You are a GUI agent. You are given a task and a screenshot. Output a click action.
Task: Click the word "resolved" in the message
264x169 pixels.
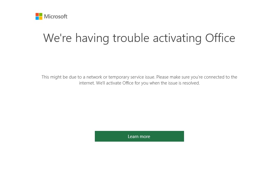coord(191,83)
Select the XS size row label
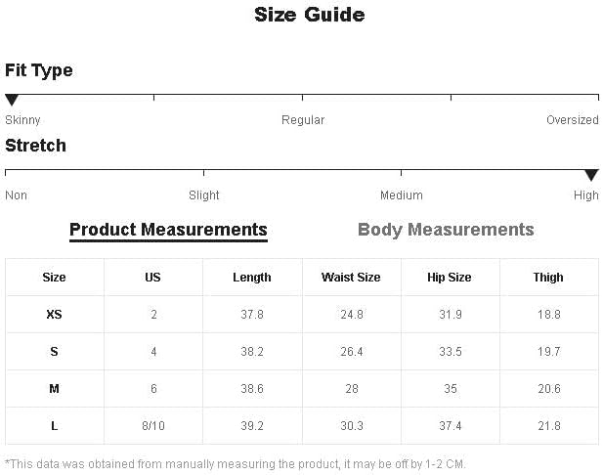 54,315
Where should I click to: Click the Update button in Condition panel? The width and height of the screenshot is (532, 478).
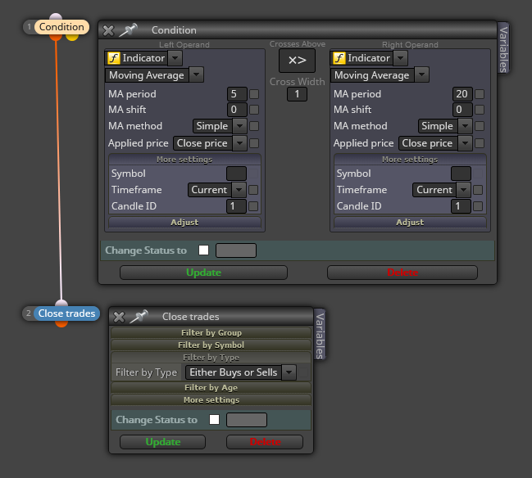point(203,273)
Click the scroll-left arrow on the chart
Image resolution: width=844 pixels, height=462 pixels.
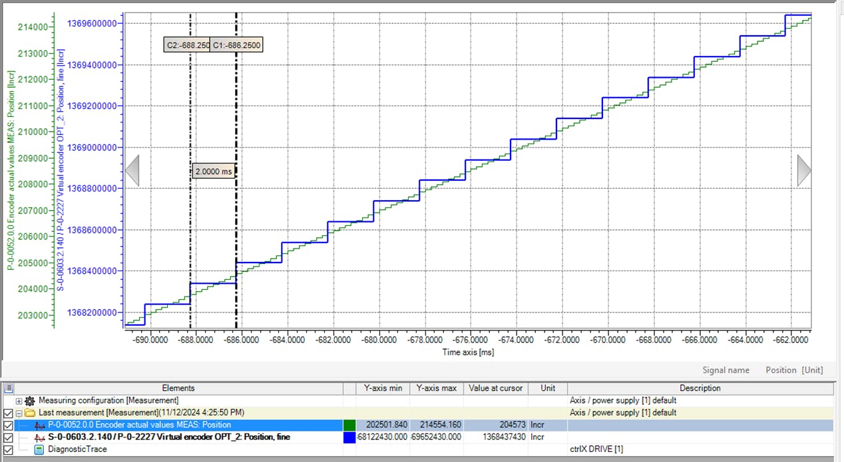pyautogui.click(x=132, y=171)
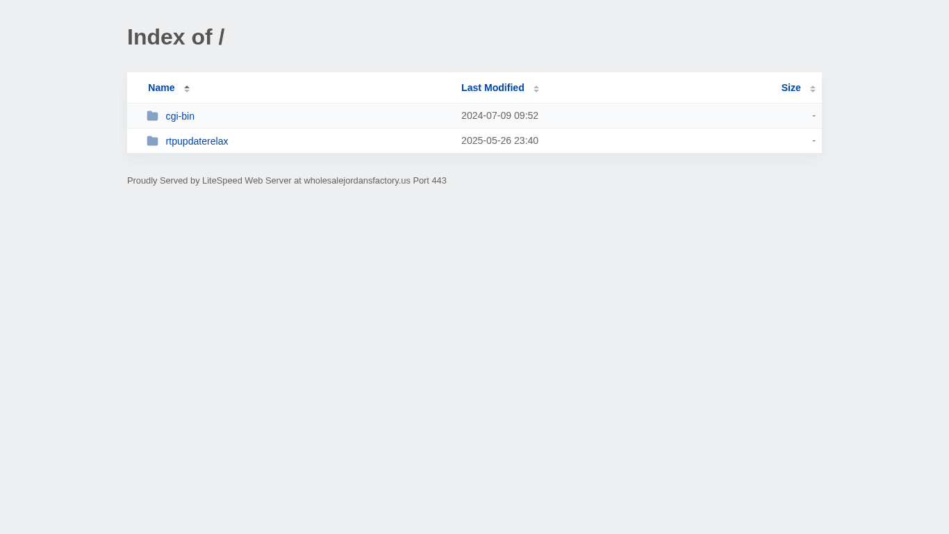Image resolution: width=949 pixels, height=534 pixels.
Task: Click the size dash in cgi-bin row
Action: (814, 115)
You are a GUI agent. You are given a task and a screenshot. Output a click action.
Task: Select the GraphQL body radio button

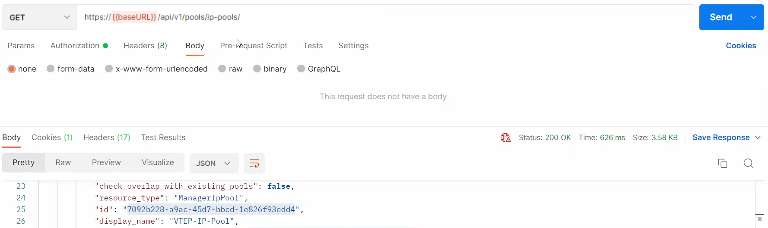301,69
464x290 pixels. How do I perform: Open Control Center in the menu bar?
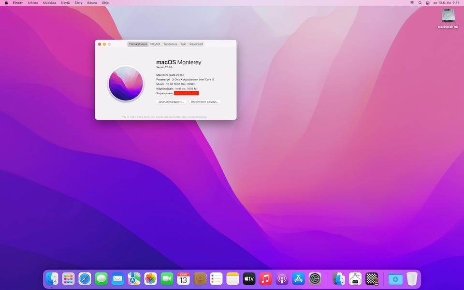tap(427, 3)
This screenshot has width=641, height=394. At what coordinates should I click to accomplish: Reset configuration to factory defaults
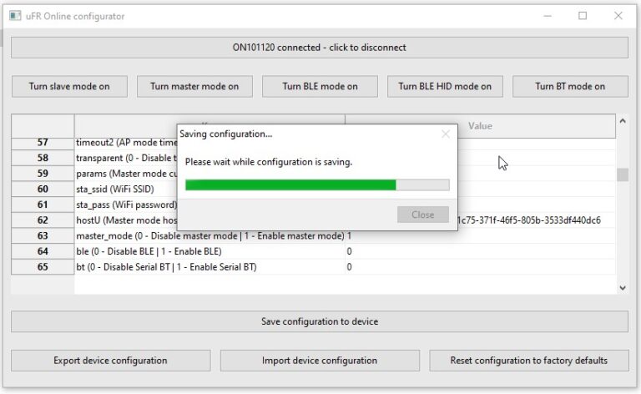[529, 361]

* * * * *

**What to produce:**
Each line from the one containing "Task: Select the GraphQL body radio button" through the last line of the listing is to be given again exactly, with no pictures and no other lines.

**Exercise output:**
Task: Select the GraphQL body radio button

301,69
464x290 pixels. How do I perform: Open Control Center in the menu bar?
tap(427, 3)
This screenshot has width=641, height=394. At what coordinates should I click to accomplish: Reset configuration to factory defaults
[529, 361]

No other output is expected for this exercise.